=== Listed entries ===
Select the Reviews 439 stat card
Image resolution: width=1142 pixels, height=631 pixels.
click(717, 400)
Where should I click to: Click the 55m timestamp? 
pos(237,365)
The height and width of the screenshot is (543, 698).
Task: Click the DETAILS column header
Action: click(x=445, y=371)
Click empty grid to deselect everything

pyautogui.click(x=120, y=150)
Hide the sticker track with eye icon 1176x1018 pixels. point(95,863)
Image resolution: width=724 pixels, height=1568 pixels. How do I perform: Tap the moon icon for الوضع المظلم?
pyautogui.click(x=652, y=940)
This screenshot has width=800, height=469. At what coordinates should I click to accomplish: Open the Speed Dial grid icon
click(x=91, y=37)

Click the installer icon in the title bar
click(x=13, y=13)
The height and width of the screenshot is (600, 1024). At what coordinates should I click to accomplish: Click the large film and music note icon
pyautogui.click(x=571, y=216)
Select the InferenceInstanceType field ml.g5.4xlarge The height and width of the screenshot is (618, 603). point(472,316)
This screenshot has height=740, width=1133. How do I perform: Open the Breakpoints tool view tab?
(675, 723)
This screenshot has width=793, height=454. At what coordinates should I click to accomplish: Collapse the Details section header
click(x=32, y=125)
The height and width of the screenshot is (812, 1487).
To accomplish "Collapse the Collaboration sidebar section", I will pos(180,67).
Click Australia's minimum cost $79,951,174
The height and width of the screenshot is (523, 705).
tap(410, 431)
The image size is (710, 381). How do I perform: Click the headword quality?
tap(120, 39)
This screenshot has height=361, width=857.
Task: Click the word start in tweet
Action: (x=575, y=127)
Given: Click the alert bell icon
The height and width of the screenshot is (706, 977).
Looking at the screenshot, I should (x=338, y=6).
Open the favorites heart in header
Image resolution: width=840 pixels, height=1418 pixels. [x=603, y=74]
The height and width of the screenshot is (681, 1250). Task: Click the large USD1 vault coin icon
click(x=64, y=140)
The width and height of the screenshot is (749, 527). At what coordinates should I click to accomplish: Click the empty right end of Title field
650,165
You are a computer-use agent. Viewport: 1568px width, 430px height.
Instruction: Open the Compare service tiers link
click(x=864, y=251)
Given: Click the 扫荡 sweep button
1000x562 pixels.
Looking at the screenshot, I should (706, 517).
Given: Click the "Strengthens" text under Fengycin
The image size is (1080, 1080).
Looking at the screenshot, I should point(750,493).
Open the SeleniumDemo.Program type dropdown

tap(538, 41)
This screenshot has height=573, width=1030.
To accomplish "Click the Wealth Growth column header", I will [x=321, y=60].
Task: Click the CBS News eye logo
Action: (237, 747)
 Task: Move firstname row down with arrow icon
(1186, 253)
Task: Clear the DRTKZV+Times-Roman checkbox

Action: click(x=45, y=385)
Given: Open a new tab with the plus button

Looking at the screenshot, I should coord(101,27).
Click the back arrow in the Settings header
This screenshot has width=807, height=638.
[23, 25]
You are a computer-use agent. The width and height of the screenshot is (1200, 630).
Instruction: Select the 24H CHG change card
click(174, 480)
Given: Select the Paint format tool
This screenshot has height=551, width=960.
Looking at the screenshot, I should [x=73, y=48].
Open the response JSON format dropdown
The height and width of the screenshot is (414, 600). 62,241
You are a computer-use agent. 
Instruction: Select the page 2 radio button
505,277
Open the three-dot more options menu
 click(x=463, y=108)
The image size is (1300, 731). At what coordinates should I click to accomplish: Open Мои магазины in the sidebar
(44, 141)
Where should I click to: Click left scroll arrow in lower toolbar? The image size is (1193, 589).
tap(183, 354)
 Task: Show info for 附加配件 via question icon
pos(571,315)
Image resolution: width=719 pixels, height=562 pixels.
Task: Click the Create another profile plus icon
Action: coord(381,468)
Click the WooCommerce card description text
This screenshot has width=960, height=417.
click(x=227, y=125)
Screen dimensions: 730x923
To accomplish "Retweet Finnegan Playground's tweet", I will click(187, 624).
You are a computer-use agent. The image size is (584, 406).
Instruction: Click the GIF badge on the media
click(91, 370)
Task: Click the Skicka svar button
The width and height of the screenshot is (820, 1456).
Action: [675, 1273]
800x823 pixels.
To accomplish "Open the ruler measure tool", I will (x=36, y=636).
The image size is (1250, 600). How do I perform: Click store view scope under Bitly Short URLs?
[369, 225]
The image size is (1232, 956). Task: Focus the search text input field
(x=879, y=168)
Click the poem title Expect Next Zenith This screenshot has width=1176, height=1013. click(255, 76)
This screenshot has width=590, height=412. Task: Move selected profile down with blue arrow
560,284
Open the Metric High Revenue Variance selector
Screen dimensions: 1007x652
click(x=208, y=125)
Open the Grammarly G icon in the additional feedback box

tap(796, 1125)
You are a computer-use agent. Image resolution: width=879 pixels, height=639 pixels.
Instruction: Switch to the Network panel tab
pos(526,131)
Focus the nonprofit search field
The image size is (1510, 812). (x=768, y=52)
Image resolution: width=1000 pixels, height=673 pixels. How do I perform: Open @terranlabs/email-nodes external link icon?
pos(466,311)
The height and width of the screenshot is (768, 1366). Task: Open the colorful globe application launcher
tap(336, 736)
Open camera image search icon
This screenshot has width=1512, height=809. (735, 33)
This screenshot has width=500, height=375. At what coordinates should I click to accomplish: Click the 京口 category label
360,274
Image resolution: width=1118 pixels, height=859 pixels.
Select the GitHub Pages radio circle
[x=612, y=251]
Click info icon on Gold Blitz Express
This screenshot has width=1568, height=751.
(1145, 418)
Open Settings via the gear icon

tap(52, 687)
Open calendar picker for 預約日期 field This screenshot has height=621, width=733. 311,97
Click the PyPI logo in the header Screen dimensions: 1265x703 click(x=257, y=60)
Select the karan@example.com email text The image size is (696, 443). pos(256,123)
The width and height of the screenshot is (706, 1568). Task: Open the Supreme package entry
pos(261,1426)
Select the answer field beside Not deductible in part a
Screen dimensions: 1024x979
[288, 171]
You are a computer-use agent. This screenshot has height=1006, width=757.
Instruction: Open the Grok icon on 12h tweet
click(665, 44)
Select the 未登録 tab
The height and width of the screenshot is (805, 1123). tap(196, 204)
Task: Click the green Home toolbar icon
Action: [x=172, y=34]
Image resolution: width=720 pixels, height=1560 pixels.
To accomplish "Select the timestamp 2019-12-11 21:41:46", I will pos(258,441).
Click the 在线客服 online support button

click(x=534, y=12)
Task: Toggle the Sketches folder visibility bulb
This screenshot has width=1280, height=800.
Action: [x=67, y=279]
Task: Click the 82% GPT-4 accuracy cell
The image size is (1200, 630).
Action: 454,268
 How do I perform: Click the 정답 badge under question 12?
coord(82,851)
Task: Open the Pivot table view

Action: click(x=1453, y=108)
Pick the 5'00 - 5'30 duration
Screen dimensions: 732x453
===
• [Your goal]: Going through the entries above, show each line that contains "computer".

• [Reply]:
You are a computer-use agent. Viewport: 1568px width, 430px height.
You are a computer-use agent. The width and height of the screenshot is (1200, 630).
You are a computer-use agent. 
You are a computer-use agent. The image size is (584, 406).
You are a computer-use agent. Image resolution: width=879 pixels, height=639 pixels.
You are a computer-use agent. This screenshot has height=1006, width=757.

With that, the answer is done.